### PAGE EXTRACT
- The cover to Knights of Pendragon #2, art by Alan Davis.

Publication information
- Publisher: Marvel UK
- Schedule: Monthly
- Format: Ongoing series
- Genre: Fantasy
- Publication date: July 1990 – December 1991
- No. of issues: 18

Creative team
- Written by: Dan Abnett John Tomlinson
- Penciller: Gary Erskine
- Inker: Andy Lanning
- Editor: Steve White

= Knights of Pendragon =

Fictional comic book heroes

The Knights of Pendragon are a fictional team of heroes featuring in comic books published by Marvel Comics. The characters appeared in two series published by imprint Marvel UK between 1990 and 1993. The first incarnation was written by Dan Abnett and John Tomlinson, with art by Gary Erskine. The series featured a mixture of new and existent characters, and takes place in the shared Marvel Universe.

==Creation and publication history==

===First series===
The Knights of Pendragon was Marvel UK's third attempt at producing an American-format 'book length' comic series, following Dragon's Claws and Death's Head. Whereas those titles had been science fiction-based action-adventure series, Knights of Pendragon was a highly political and environmental comic, its themes borrowing heavily from British folklore and the growing New Age and neopagan subcultures. Heavy reference was made to Sir Gawain and the Green Knight, a 14th-century chivalric romance. The series was also influenced by growing coverage of environmental activist groups such as Greenpeace; as a result the comic itself was printed on Scangloss, an environmentally friendly paper stock that used half the trees and minimum whitening bleach. The series was Gary Erskine's first ongoing series, following a short story in Marvel UK's anthology Strip.

The series featured extant British-based characters including former Captain Britain supporting character Dai Thomas and Union Jack, a costumed hero originally created by Roy Thomas and Frank Robbins for The Invaders, as well as new creations. It also featured appearances by Captain Britain himself and the Weird Happenings Organisation, both then featuring in the popular American Excalibur series. Promotional adverts featured art by Alan Davis and prominently featured Captain Britain, leading to some complaints when the character's role was more peripheral. Davis himself would later criticise the portrayal of Captain Britain in the series. Union Jack's costume was redesigned to play down similarities between his costume and apparel worn by right-wing groups such as the National Front.

Davis was initially planned to do the series' covers, but after being misinformed about the front page graphic layout withdrew after completing the first five, feeling it was making his work look bad. Instead, a variety of prominent British artists contributed – including Simon Bisley, Mark Farmer, John Bolton, Doug Braithwaite, Colin MacNeil, Dermot Power and Liam Sharp. Initial sales were reportedly strong, leading to the initial planned six issue limited series being extended to an ongoing title. In the title's letters page, "Pendragon to Paper", editor Steve White noted the title had received criticism it was attempting to "batter [the] readers into an ecological submission with saturation attacks each issue". The series received limited distribution in America.

Later issues featured guest appearances by several prominent Marvel superhero characters including Iron Man, the Black Panther, Mister Fantastic and the Invisible Woman. As noted ruefully by the publication's own letters pages, these appearances were not reciprocated by Marvel UK's parent companies beyond a sideways reference in the pages of Excalibur. The series lasted 18 issues – eight more than Dragon's Claws and Death's Head – before finally being cancelled in December 1991.
######
### DATA LINES
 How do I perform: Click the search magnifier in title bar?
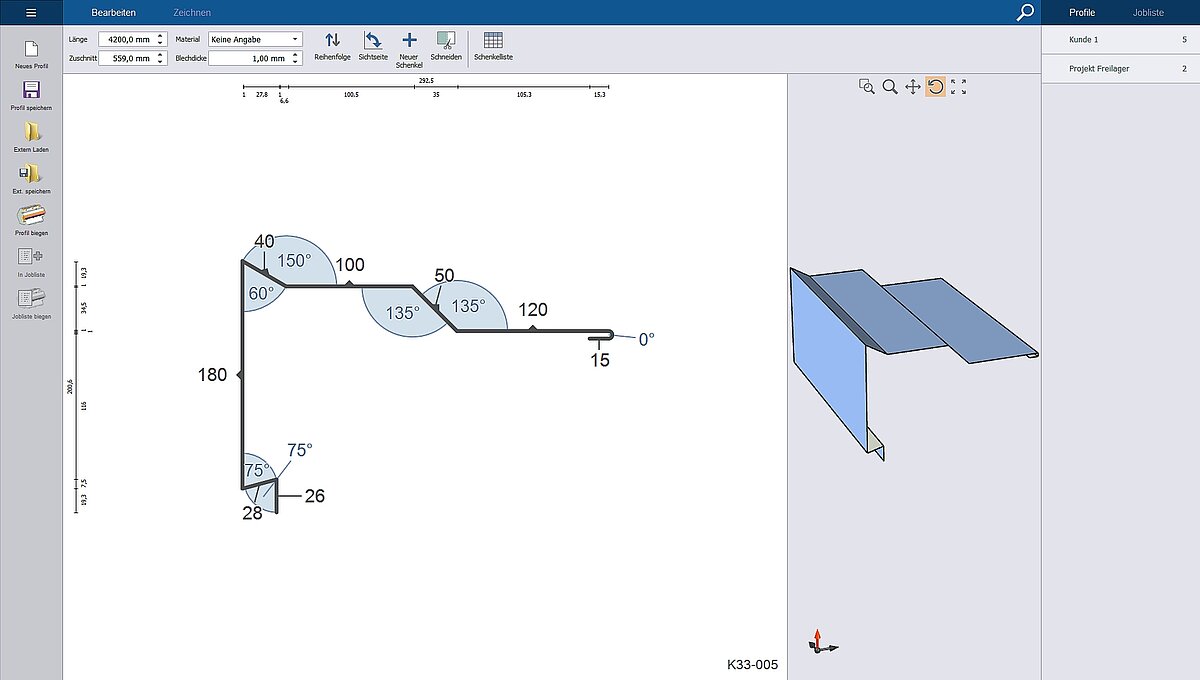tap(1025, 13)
######
### DATA LINES
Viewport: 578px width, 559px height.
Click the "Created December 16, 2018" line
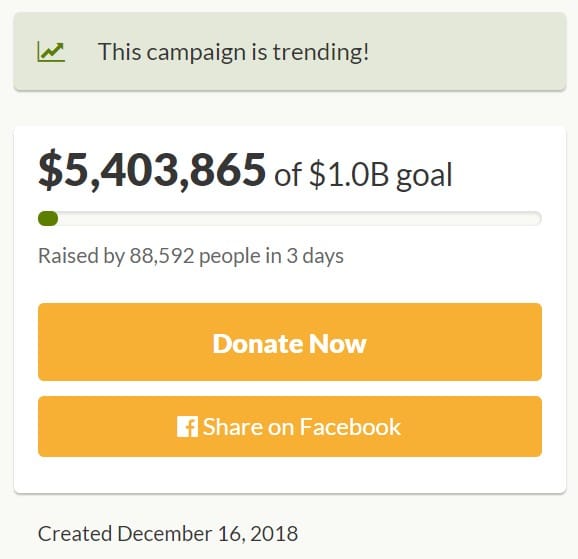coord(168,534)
######
## [TASKS AND EXERCISES]
- A) Please list the Marvel superhero characters that the Knights of Pendragon article says made guest appearances in later issues.
- B) Continue the Knights of Pendragon article from the point where it ends.
The rows have nothing to do with the Knights of Pendragon article.

## [OUTPUTS]
- A) Iron Man, the Black Panther, Mister Fantastic, the Invisible Woman

- B)
===Collected editions===
Plans to collect the first six issues in a trade paperback while the series was still running ultimately failed to come to fruition. In 2009 Panini Comics, owner of Marvel UK since the company's mid-1990s collapse, issued the first nine issues in a trade in 2009. The rest of the series would be uncollected until 2020, when Marvel issued an oversized omnibus collecting both series of the title.

===Second series===
Partway through the first series Paul Neary took over from Ian Rimmer as Marvel UK editorial director (effectively the imprint's editor-in-chief). He planned an aggressive tilt at the lucrative American market, and rapidly commissioned a slew of American-format titles, material from which would be featured in anthology Overkill for the domestic market. John Freeman pitched a follow-up called Armageddon Knights in late 1993, but never received a response; the story, which featured Grace and Union Jack, would have wrapped up loose-ends from the preceding series. Instead, Neary instigated a different revival of Knights of Pendragon, initially called (and occasionally referred to for clarity in later material as) Pendragon II. Neary liked the concept of the original series but felt it had lost focus as it progressed. He commissioned original writers Abnett and Tomlinson to make a sequel that made the theme reborn Arthurian heroes more explicit and consistent, while retaining the ecological themes. The new series began in summer 1992.

Erskine was moved over to another new title, Warheads, with Phil Gascoine and Adolfo Buylla the initial art team. The characters were redesigned by Alan Davis to fit the aesthetic Neary was aiming for, while the editor directed the series to tie in with the overarching Mys-Tech plot linking the new Marvel UK series. Like several Marvel UK titles of the period the series crossed over with other Marvel UK titles, including Warheads and Death's Head II, and also featured guest appearances from the parent company's big hitters – with Iron Man in the first four issues, and later Spider-Man. However, like most of the Marvel UK series, the latter went unacknowledged by the American series for the most part, though the characters did feature in a one-off strip in anthology Marvel Comics Presents #122 – written by Skip Dietz and drawn by Hoang Nguyen rather than the usual creative team, and some of the team were used in Davis' take on the Days of Future Past storyline in Excalibur.

The series ended abruptly in 1993 after 15 issues after the summer collapse of the comic market led to mass cancellations of Marvel UK titles.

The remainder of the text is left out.